- Opening Delimiter -

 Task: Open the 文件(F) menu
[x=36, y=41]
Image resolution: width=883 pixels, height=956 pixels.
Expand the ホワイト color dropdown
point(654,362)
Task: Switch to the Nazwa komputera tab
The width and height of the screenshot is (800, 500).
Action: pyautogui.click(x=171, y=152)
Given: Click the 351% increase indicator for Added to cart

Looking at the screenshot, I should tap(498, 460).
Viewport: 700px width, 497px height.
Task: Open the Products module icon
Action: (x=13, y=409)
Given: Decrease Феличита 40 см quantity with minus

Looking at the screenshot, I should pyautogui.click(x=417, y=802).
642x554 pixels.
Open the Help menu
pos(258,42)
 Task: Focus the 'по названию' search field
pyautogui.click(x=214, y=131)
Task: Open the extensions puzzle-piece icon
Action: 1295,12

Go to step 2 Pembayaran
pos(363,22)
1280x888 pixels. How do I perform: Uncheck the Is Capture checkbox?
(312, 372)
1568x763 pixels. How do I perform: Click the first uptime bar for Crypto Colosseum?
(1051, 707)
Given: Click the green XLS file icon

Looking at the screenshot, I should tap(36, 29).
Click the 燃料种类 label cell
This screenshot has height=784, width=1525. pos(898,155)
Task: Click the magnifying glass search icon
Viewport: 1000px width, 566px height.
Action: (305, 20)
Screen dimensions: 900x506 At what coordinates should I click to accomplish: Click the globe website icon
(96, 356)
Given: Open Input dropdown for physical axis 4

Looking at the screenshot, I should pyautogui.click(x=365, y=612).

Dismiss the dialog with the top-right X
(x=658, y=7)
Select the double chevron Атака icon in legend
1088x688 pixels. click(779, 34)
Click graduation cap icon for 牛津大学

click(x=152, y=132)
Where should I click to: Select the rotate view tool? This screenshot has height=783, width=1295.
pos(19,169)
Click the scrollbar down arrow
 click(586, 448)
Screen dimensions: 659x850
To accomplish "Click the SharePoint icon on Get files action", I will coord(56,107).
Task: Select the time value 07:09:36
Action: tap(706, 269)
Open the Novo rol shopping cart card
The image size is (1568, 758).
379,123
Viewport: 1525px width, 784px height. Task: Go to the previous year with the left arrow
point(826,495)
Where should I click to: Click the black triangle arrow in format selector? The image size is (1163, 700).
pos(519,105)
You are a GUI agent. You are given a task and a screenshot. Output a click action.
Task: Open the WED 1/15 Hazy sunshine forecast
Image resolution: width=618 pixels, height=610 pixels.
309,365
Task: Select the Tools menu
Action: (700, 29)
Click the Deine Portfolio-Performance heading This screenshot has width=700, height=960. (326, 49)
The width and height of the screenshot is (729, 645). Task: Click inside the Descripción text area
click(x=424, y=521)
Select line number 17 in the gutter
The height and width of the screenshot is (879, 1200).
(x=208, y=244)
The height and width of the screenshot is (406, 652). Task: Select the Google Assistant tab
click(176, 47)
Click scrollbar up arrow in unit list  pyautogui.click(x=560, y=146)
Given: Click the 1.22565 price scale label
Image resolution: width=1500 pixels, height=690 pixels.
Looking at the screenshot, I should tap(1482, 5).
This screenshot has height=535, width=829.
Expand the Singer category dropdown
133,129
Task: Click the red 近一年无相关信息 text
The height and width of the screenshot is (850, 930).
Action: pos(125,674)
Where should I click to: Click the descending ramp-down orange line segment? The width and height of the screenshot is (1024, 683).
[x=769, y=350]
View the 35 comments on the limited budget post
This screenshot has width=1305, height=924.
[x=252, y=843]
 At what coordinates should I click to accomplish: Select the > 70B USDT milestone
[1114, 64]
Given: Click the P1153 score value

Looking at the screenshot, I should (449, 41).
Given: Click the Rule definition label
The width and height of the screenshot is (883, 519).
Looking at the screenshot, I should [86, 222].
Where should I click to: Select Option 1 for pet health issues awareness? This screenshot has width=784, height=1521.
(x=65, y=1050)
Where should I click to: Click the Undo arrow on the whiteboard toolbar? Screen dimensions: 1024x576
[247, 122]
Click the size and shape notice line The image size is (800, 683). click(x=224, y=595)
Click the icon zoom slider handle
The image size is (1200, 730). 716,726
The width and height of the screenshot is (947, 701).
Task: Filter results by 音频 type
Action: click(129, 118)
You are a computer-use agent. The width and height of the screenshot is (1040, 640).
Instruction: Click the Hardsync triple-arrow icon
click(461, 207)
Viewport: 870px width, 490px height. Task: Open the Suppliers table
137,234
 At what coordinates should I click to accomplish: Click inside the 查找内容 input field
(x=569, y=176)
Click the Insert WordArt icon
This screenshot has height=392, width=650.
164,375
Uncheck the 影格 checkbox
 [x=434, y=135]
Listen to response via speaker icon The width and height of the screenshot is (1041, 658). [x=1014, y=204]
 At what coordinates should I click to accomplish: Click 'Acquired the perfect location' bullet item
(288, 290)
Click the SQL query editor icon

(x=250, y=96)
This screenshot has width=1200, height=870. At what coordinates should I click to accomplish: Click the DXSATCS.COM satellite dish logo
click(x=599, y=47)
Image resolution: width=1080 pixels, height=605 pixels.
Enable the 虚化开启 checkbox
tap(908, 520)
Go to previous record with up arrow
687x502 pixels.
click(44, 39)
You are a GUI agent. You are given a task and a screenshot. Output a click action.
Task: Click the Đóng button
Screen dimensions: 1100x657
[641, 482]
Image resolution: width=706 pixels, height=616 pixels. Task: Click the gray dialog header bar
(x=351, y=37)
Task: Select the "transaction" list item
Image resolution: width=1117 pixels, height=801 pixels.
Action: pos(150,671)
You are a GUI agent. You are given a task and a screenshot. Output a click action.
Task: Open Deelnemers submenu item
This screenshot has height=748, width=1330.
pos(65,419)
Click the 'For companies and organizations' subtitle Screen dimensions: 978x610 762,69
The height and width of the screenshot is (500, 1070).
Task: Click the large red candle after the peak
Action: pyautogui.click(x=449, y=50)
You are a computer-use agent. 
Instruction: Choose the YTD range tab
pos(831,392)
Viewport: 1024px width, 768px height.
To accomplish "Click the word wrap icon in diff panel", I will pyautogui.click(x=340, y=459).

- Closing Delimiter -

### WHAT IS REQUIRED:
Each line of the listing should be reproduced without any alteration.

### WRITTEN SOLUTION:
 Task: Open the 文件(F) menu
[x=36, y=41]
Image resolution: width=883 pixels, height=956 pixels.
Expand the ホワイト color dropdown
point(654,362)
Task: Switch to the Nazwa komputera tab
The width and height of the screenshot is (800, 500).
Action: pyautogui.click(x=171, y=152)
Given: Click the 351% increase indicator for Added to cart

Looking at the screenshot, I should tap(498, 460).
Viewport: 700px width, 497px height.
Task: Open the Products module icon
Action: (x=13, y=409)
Given: Decrease Феличита 40 см quantity with minus

Looking at the screenshot, I should pyautogui.click(x=417, y=802).
642x554 pixels.
Open the Help menu
pos(258,42)
 Task: Focus the 'по названию' search field
pyautogui.click(x=214, y=131)
Task: Open the extensions puzzle-piece icon
Action: 1295,12

Go to step 2 Pembayaran
pos(363,22)
1280x888 pixels. How do I perform: Uncheck the Is Capture checkbox?
(312, 372)
1568x763 pixels. How do I perform: Click the first uptime bar for Crypto Colosseum?
(1051, 707)
Given: Click the green XLS file icon

Looking at the screenshot, I should tap(36, 29).
Click the 燃料种类 label cell
This screenshot has height=784, width=1525. pos(898,155)
Task: Click the magnifying glass search icon
Viewport: 1000px width, 566px height.
Action: (305, 20)
Screen dimensions: 900x506 At what coordinates should I click to accomplish: Click the globe website icon
(96, 356)
Given: Open Input dropdown for physical axis 4

Looking at the screenshot, I should pyautogui.click(x=365, y=612).

Dismiss the dialog with the top-right X
(x=658, y=7)
Select the double chevron Атака icon in legend
1088x688 pixels. click(779, 34)
Click graduation cap icon for 牛津大学

click(x=152, y=132)
Where should I click to: Select the rotate view tool? This screenshot has height=783, width=1295.
pos(19,169)
Click the scrollbar down arrow
 click(586, 448)
Screen dimensions: 659x850
To accomplish "Click the SharePoint icon on Get files action", I will coord(56,107).
Task: Select the time value 07:09:36
Action: tap(706, 269)
Open the Novo rol shopping cart card
The image size is (1568, 758).
379,123
Viewport: 1525px width, 784px height. Task: Go to the previous year with the left arrow
point(826,495)
Where should I click to: Click the black triangle arrow in format selector? The image size is (1163, 700).
pos(519,105)
You are a GUI agent. You are given a task and a screenshot. Output a click action.
Task: Open the WED 1/15 Hazy sunshine forecast
Image resolution: width=618 pixels, height=610 pixels.
309,365
Task: Select the Tools menu
Action: (700, 29)
Click the Deine Portfolio-Performance heading This screenshot has width=700, height=960. (326, 49)
The width and height of the screenshot is (729, 645). Task: Click inside the Descripción text area
click(x=424, y=521)
Select line number 17 in the gutter
The height and width of the screenshot is (879, 1200).
(x=208, y=244)
The height and width of the screenshot is (406, 652). Task: Select the Google Assistant tab
click(176, 47)
Click scrollbar up arrow in unit list  pyautogui.click(x=560, y=146)
Given: Click the 1.22565 price scale label
Image resolution: width=1500 pixels, height=690 pixels.
Looking at the screenshot, I should tap(1482, 5).
This screenshot has height=535, width=829.
Expand the Singer category dropdown
133,129
Task: Click the red 近一年无相关信息 text
The height and width of the screenshot is (850, 930).
Action: pos(125,674)
Where should I click to: Click the descending ramp-down orange line segment? The width and height of the screenshot is (1024, 683).
[x=769, y=350]
View the 35 comments on the limited budget post
This screenshot has width=1305, height=924.
[x=252, y=843]
 At what coordinates should I click to accomplish: Select the > 70B USDT milestone
[1114, 64]
Given: Click the P1153 score value

Looking at the screenshot, I should (449, 41).
Given: Click the Rule definition label
The width and height of the screenshot is (883, 519).
Looking at the screenshot, I should [86, 222].
Where should I click to: Select Option 1 for pet health issues awareness? This screenshot has width=784, height=1521.
(x=65, y=1050)
Where should I click to: Click the Undo arrow on the whiteboard toolbar? Screen dimensions: 1024x576
[247, 122]
Click the size and shape notice line The image size is (800, 683). click(x=224, y=595)
Click the icon zoom slider handle
The image size is (1200, 730). 716,726
The width and height of the screenshot is (947, 701).
Task: Filter results by 音频 type
Action: click(129, 118)
You are a computer-use agent. The width and height of the screenshot is (1040, 640).
Instruction: Click the Hardsync triple-arrow icon
click(461, 207)
Viewport: 870px width, 490px height. Task: Open the Suppliers table
137,234
 At what coordinates should I click to accomplish: Click inside the 查找内容 input field
(x=569, y=176)
Click the Insert WordArt icon
This screenshot has height=392, width=650.
164,375
Uncheck the 影格 checkbox
 [x=434, y=135]
Listen to response via speaker icon The width and height of the screenshot is (1041, 658). [x=1014, y=204]
 At what coordinates should I click to accomplish: Click 'Acquired the perfect location' bullet item
(288, 290)
Click the SQL query editor icon

(x=250, y=96)
This screenshot has width=1200, height=870. At what coordinates should I click to accomplish: Click the DXSATCS.COM satellite dish logo
click(x=599, y=47)
Image resolution: width=1080 pixels, height=605 pixels.
Enable the 虚化开启 checkbox
tap(908, 520)
Go to previous record with up arrow
687x502 pixels.
click(44, 39)
You are a GUI agent. You are given a task and a screenshot. Output a click action.
Task: Click the Đóng button
Screen dimensions: 1100x657
[641, 482]
Image resolution: width=706 pixels, height=616 pixels. Task: Click the gray dialog header bar
(x=351, y=37)
Task: Select the "transaction" list item
Image resolution: width=1117 pixels, height=801 pixels.
Action: pos(150,671)
You are a GUI agent. You are given a task and a screenshot. Output a click action.
Task: Open Deelnemers submenu item
This screenshot has height=748, width=1330.
pos(65,419)
Click the 'For companies and organizations' subtitle Screen dimensions: 978x610 762,69
The height and width of the screenshot is (500, 1070).
Task: Click the large red candle after the peak
Action: pyautogui.click(x=449, y=50)
You are a computer-use agent. 
Instruction: Choose the YTD range tab
pos(831,392)
Viewport: 1024px width, 768px height.
To accomplish "Click the word wrap icon in diff panel", I will pyautogui.click(x=340, y=459).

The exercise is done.